The analyses of aminoglycoside antibiotics by capillary electrophoresis utilizing borate complexation and direct UV detection are discussed. Twelve aminoglycosides were studied and separated to demonstrate identification capabilities, with migration time RSDs from 0.21 to 0.44% (n = 6) for individual components. This buffer system permitted the detection of minor impurities such as precursors or closely related fermentation products. Quantification of dihydrostreptomycin and streptomycin was accomplished in 160 mM sodium tetraborate decahydrate with linearity over the range 0.050-1.0 mg ml-1. Determination of the purity of bulk dihydrostreptomycin was possible by the addition of the cationic surfactant myristyltrimethylammonium bromide.
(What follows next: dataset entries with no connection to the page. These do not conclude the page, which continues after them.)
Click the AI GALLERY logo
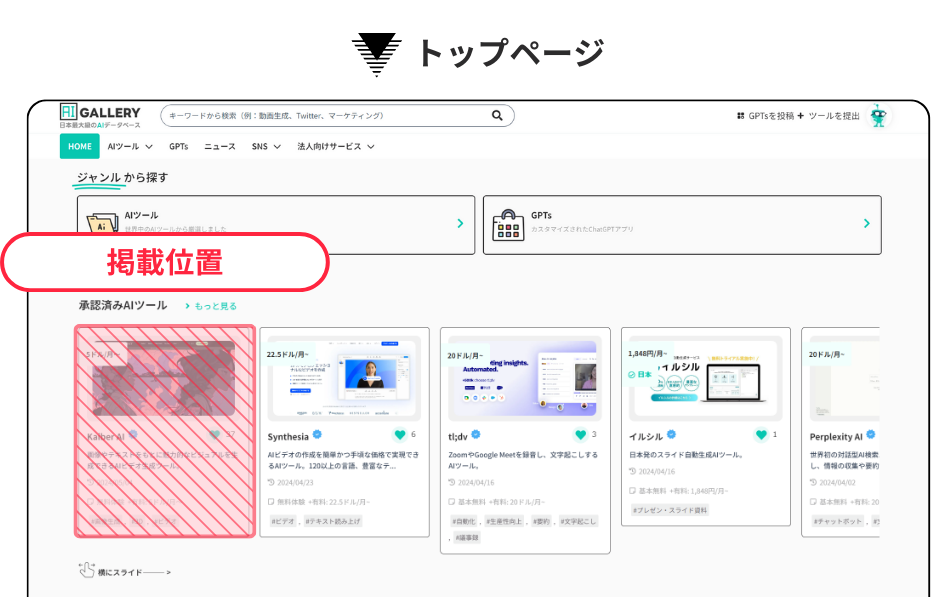 (x=100, y=116)
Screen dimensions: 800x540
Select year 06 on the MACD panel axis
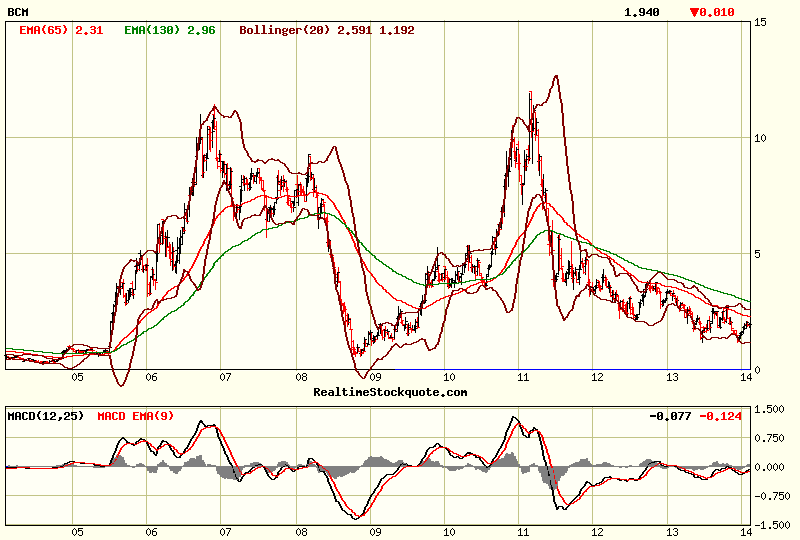tap(152, 532)
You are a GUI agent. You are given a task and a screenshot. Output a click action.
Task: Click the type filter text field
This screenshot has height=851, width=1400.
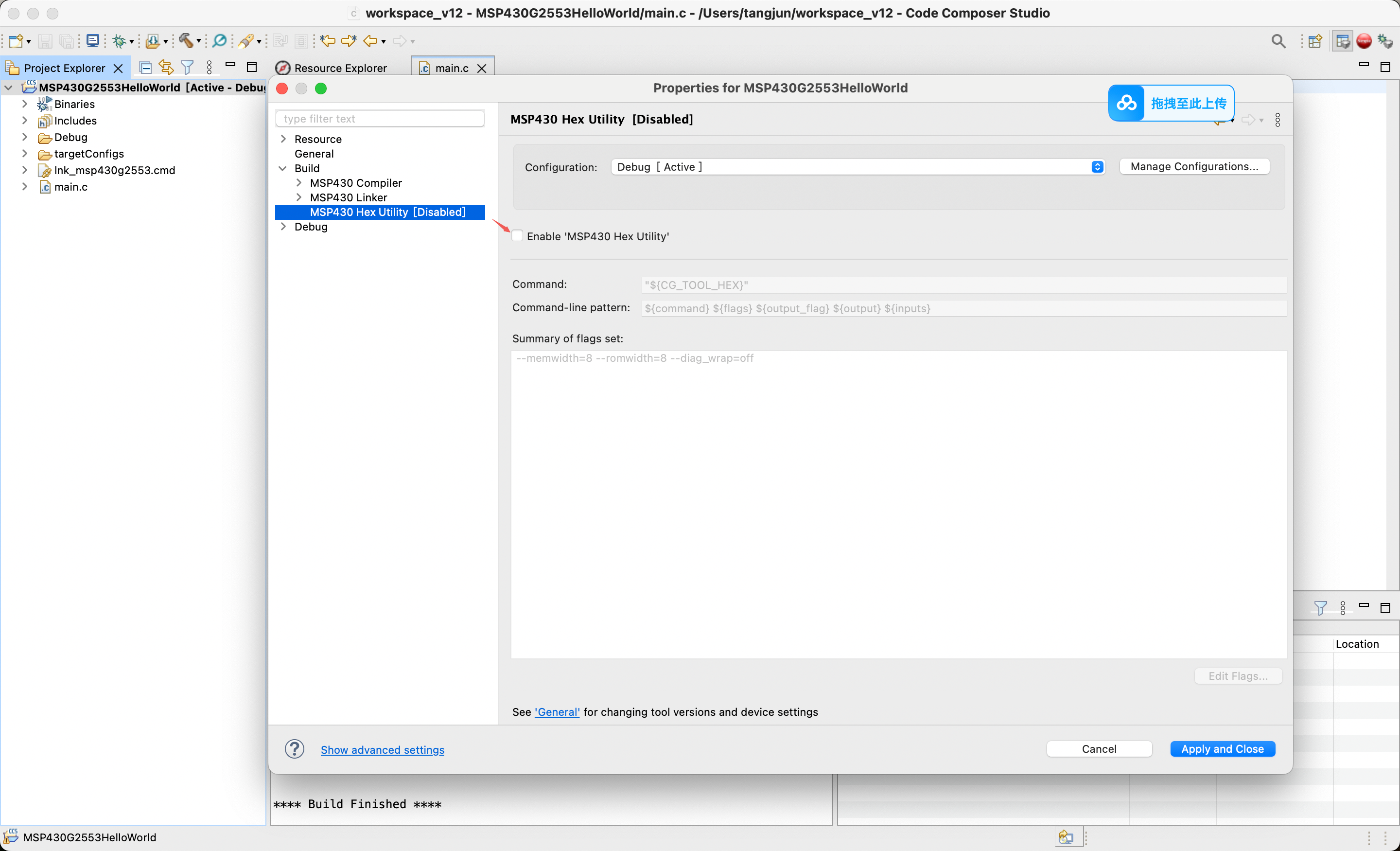(380, 118)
This reversed the electroosmotic flow, thereby reversing the migration order, and causing the streptomycin impurity to migrate before the dihydrostreptomycin main peak. Quantification was also demonstrated with the closely related compounds amikacin, bekanamycin, kanamycin A, and tobramycin, using sisomicin as an internal standard. The reproducibility of the method was typically 2-3% over 1 day, and 2% day-to-day. These studies illustrate the use of capillary electrophoresis for the identification and quantification of selected aminoglycosides as potential alternative methods to the assays given by the US Pharmacopeia.